# [Problem to solve]
With pictures left out, set down exactly the lines that begin at the one containing "Screen dimensions: 1763x1220" and end with the last line of the entries below.

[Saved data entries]
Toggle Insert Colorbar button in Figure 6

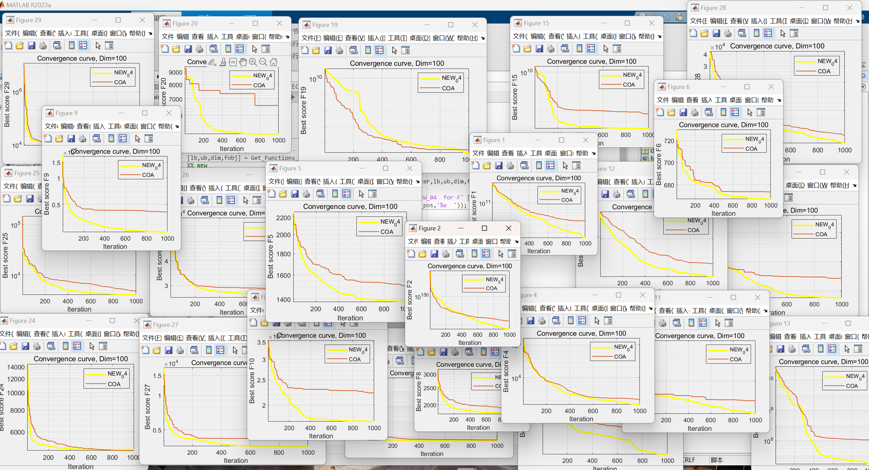click(x=723, y=112)
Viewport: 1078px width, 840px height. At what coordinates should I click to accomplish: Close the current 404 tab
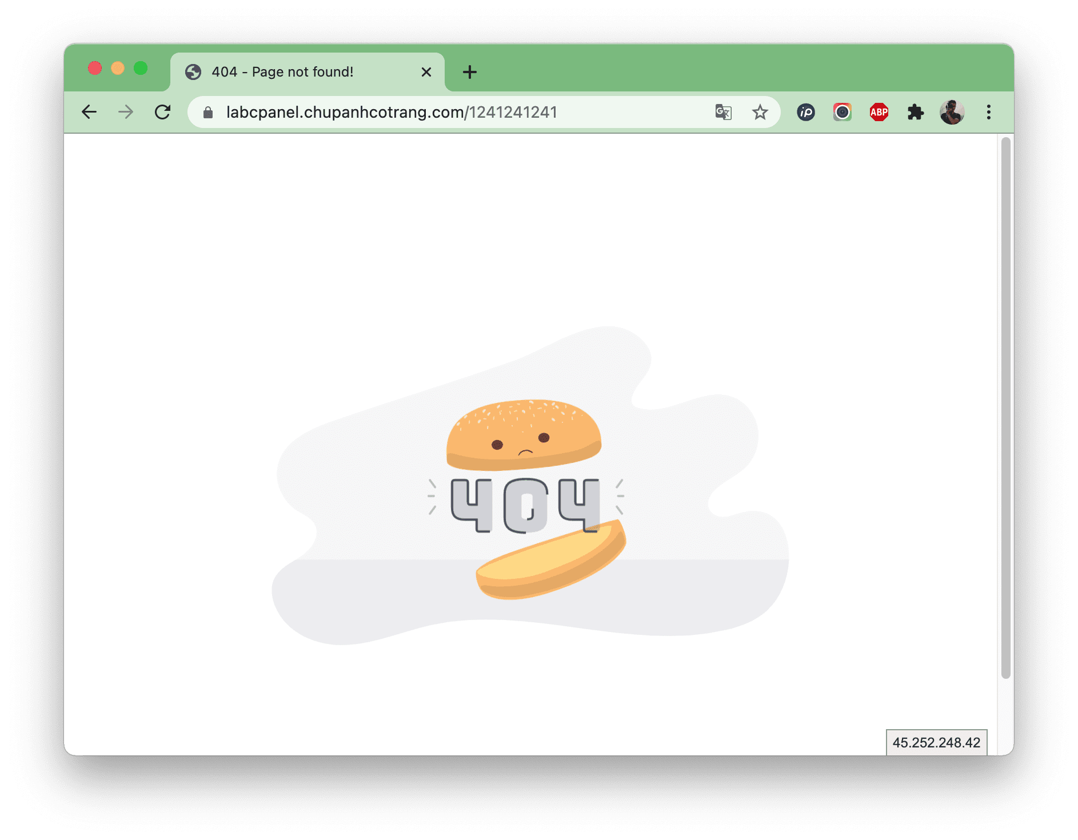[426, 71]
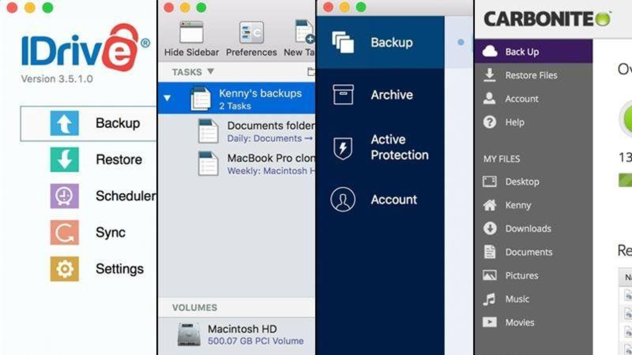Click the Downloads arrow icon in My Files
This screenshot has height=355, width=632.
coord(490,228)
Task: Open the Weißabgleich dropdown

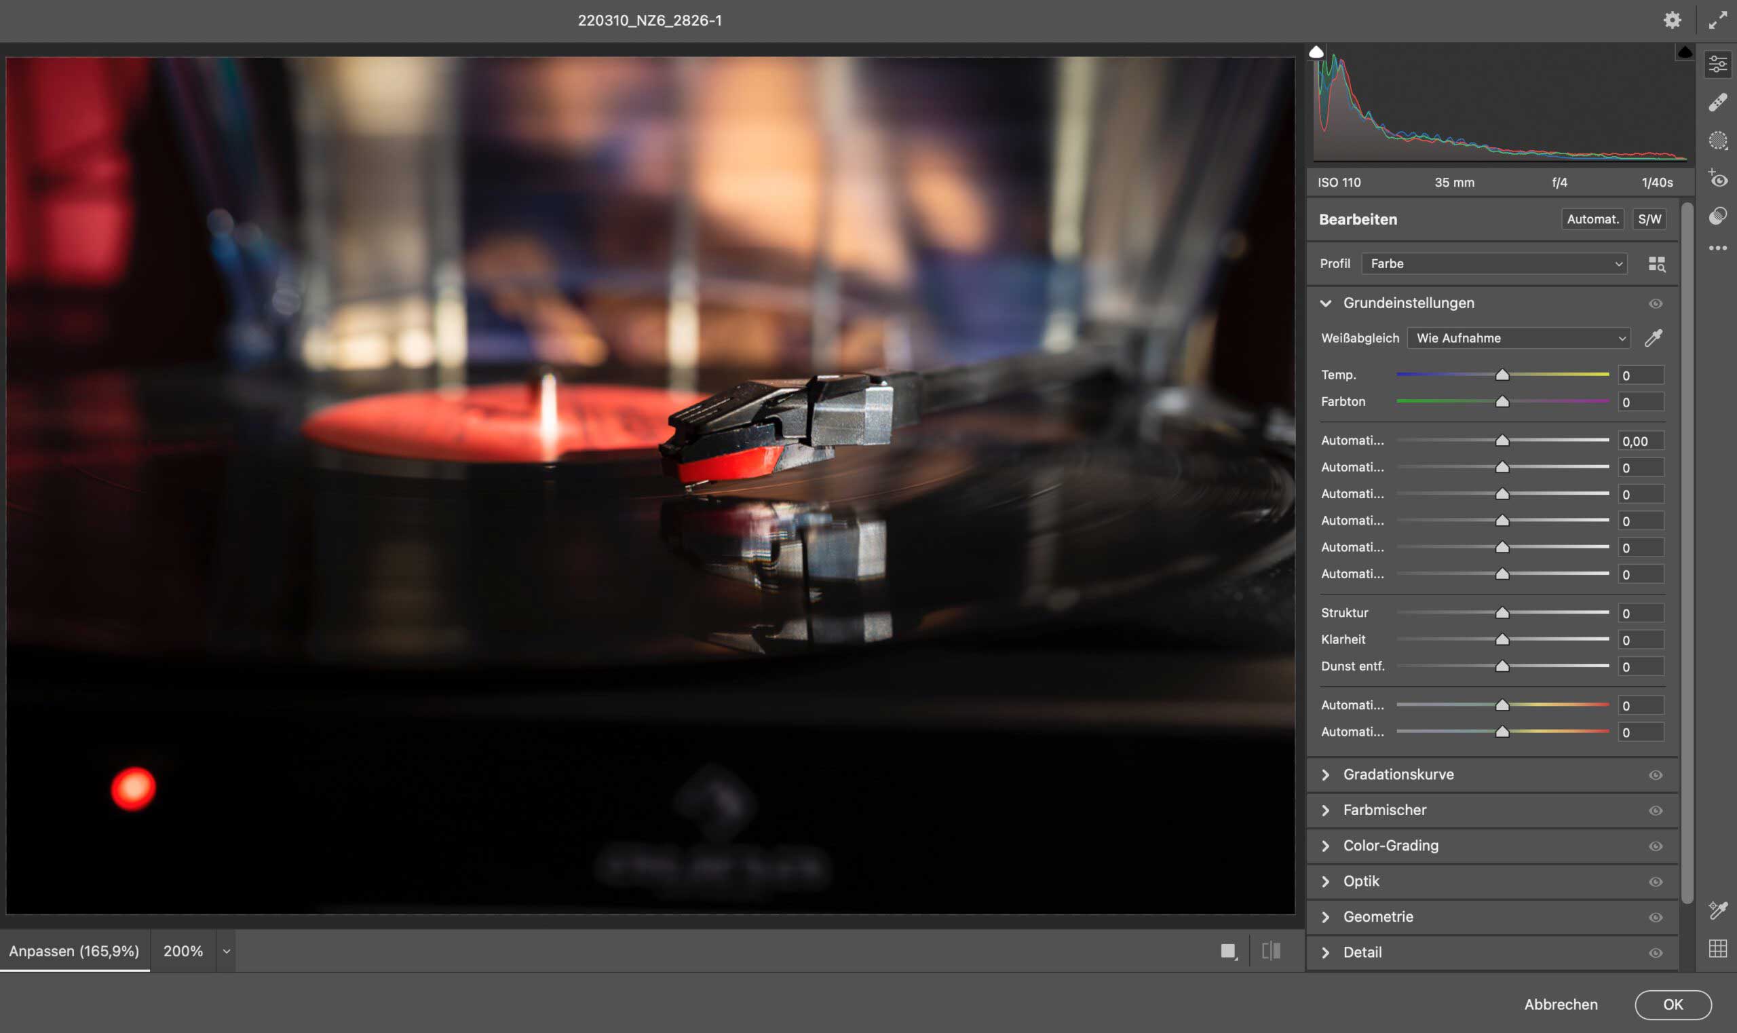Action: (x=1518, y=338)
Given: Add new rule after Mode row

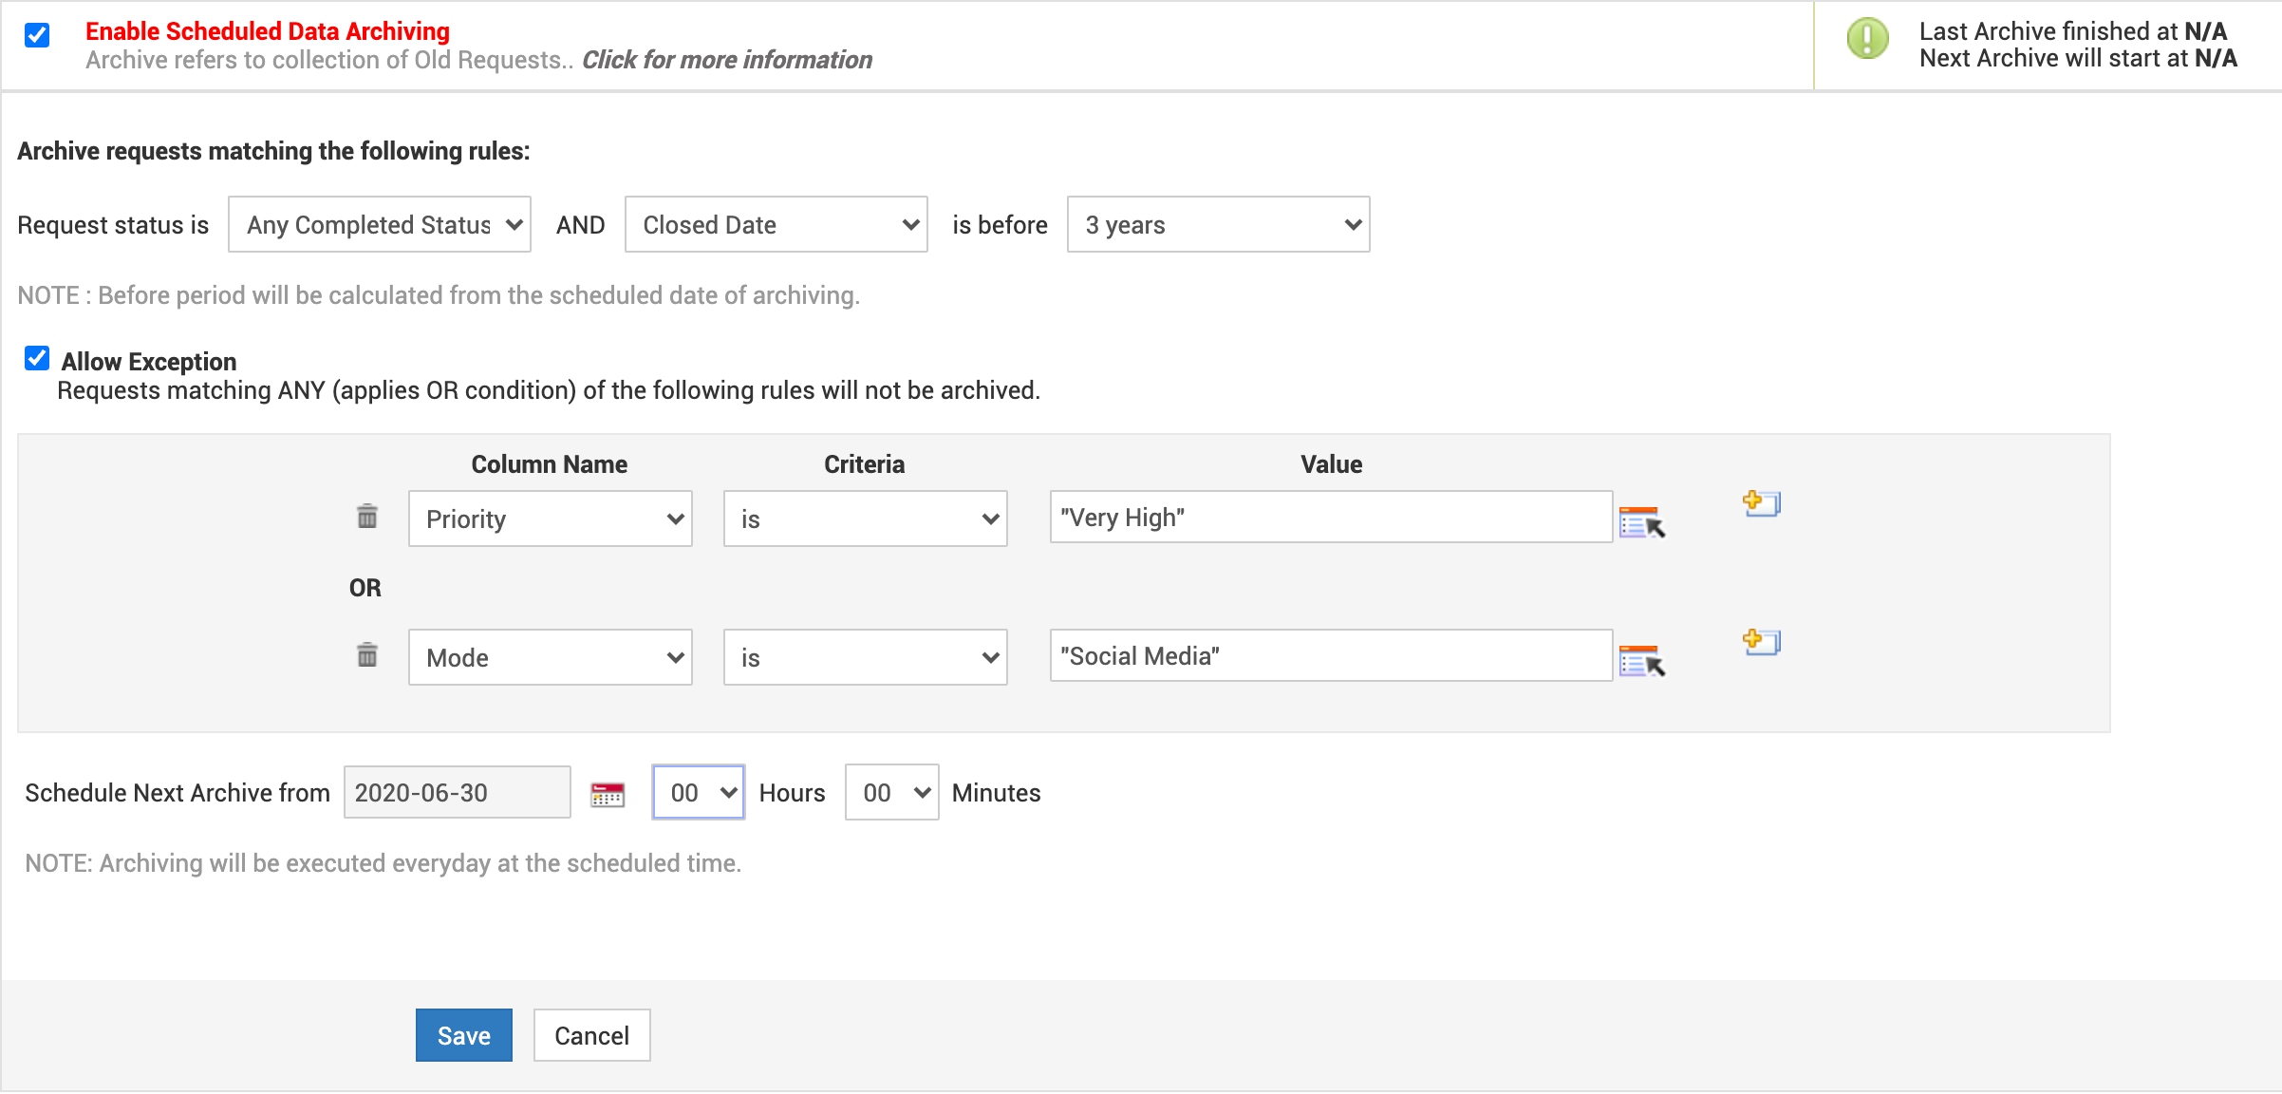Looking at the screenshot, I should 1761,641.

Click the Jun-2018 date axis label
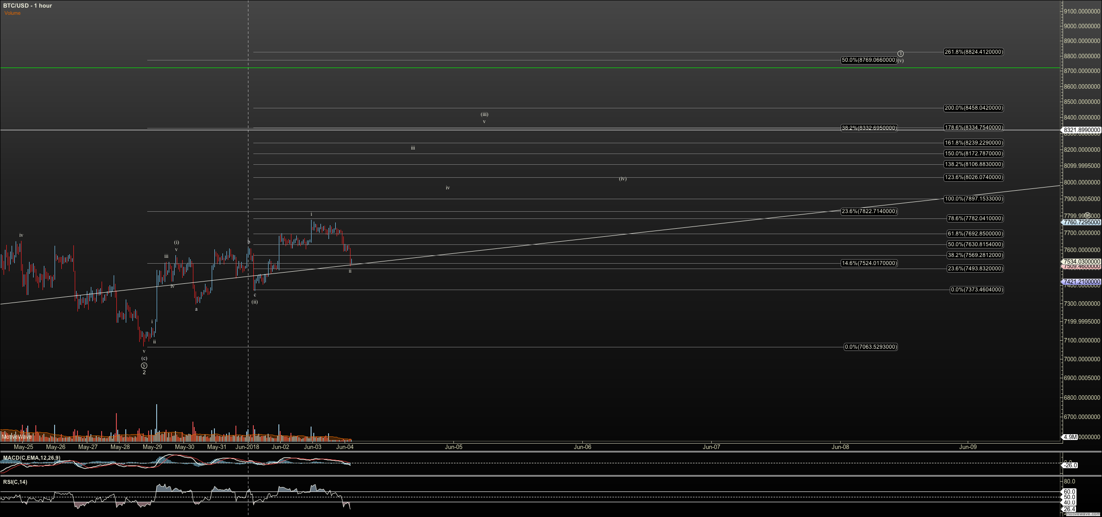pyautogui.click(x=248, y=447)
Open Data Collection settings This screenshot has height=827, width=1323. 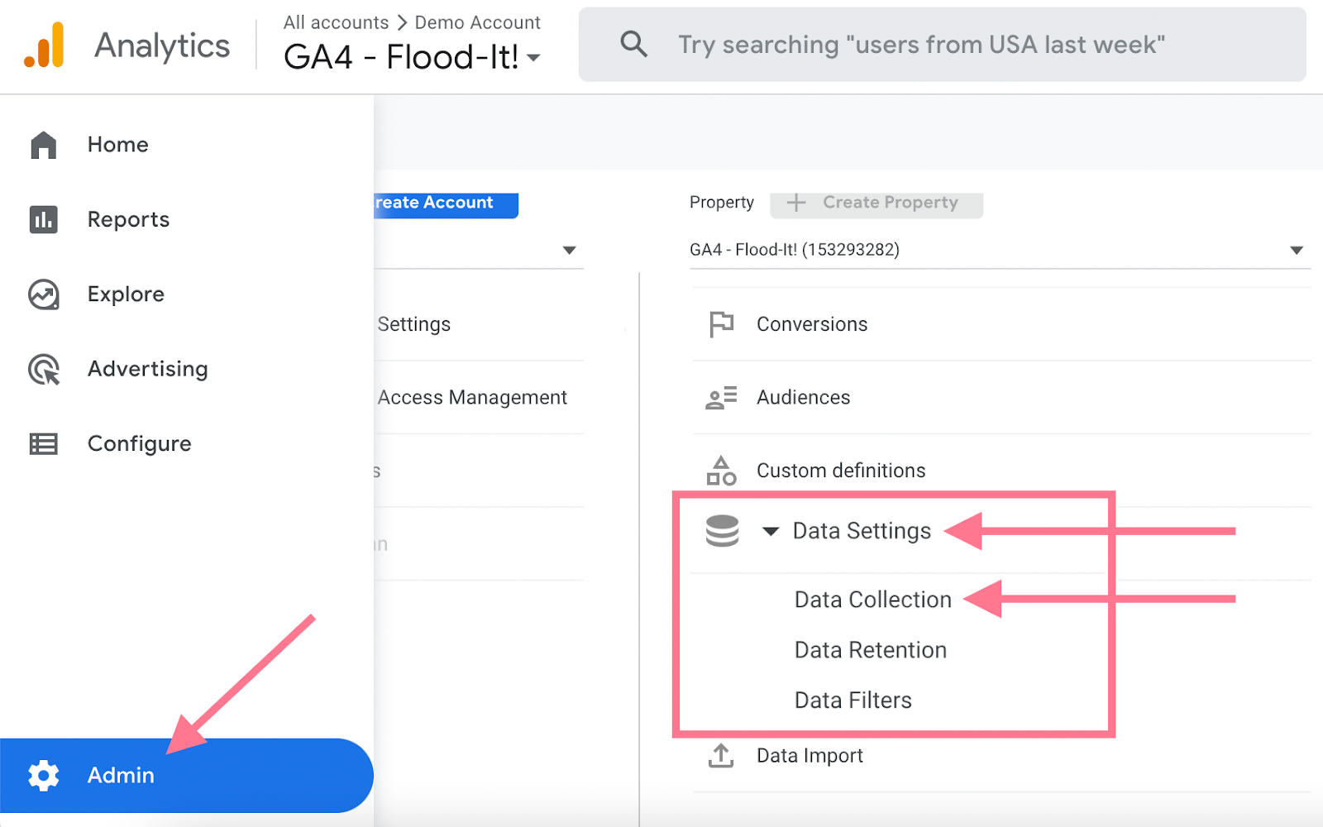point(871,599)
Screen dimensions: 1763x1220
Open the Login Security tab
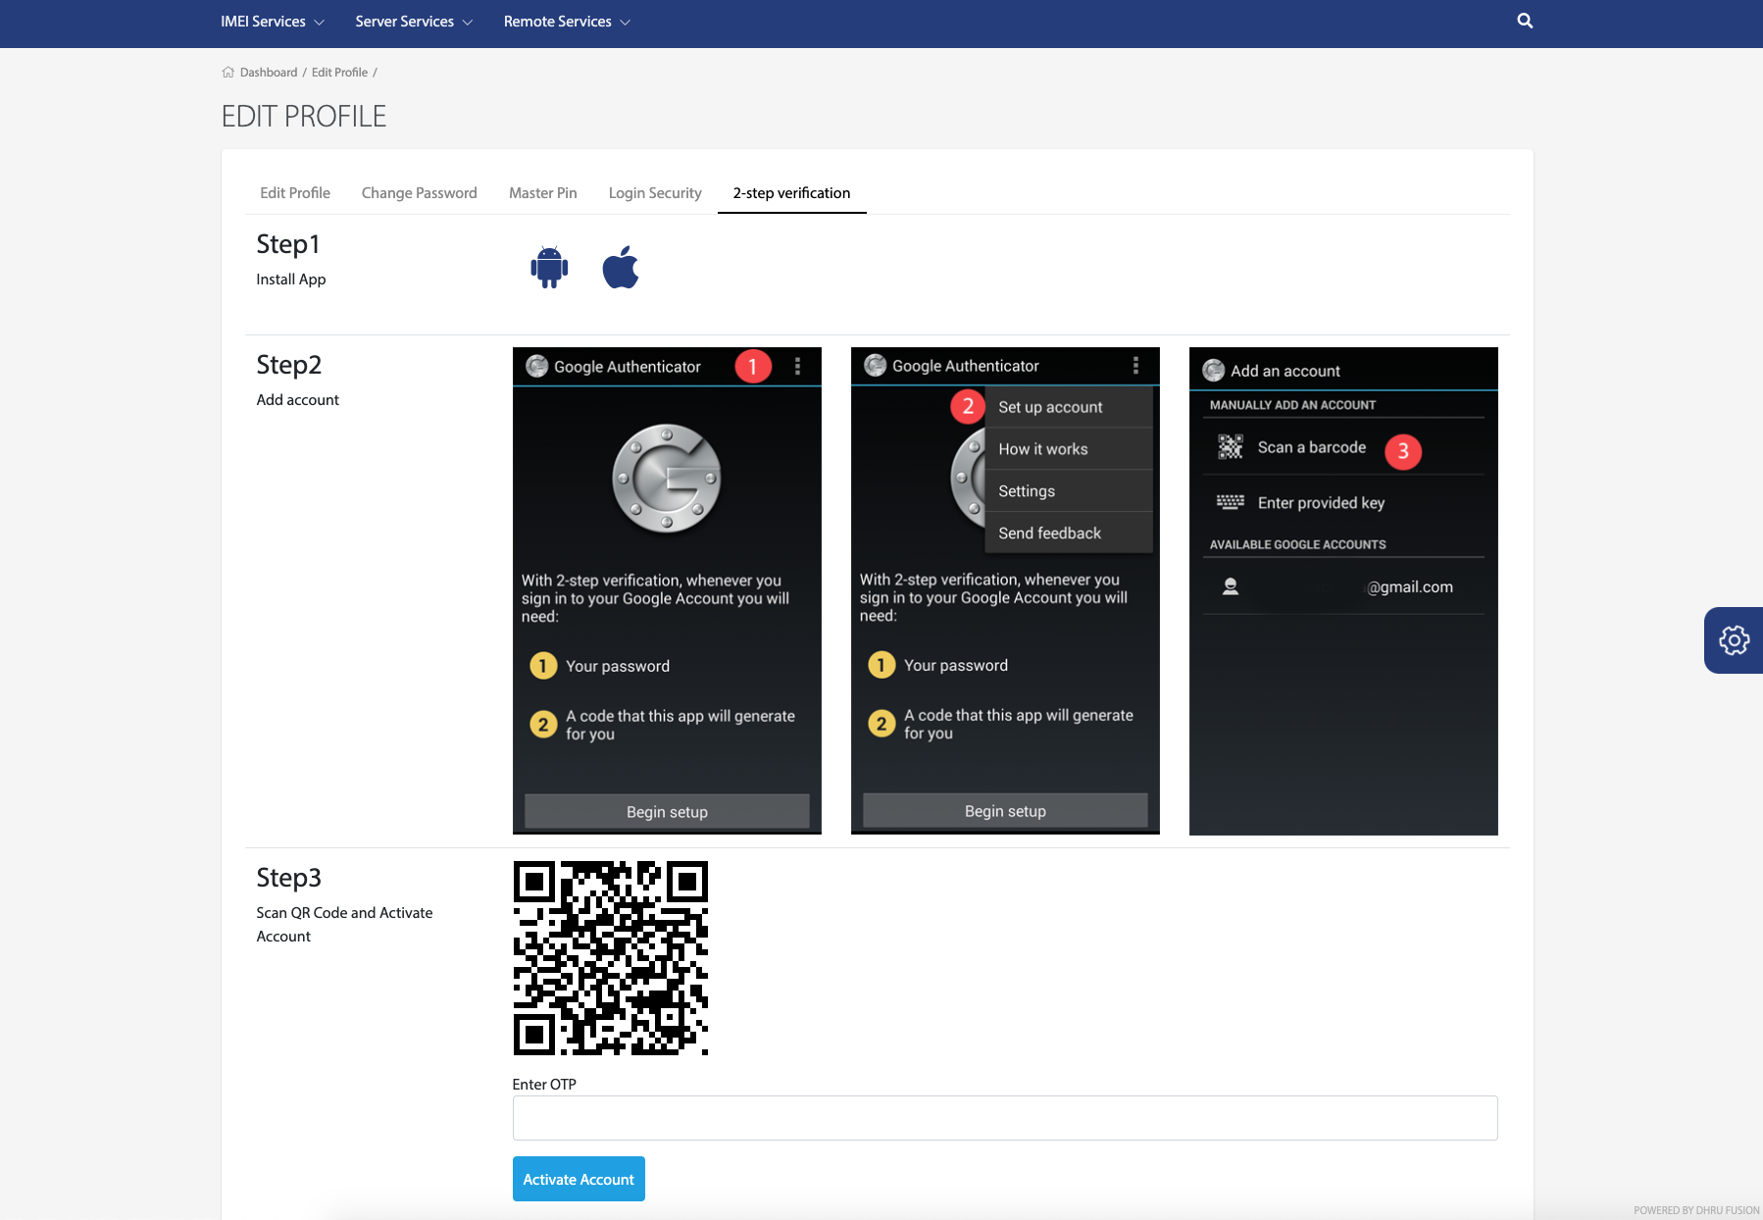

# [Reply]
Screen dimensions: 1763x1220
Open the Login Security tab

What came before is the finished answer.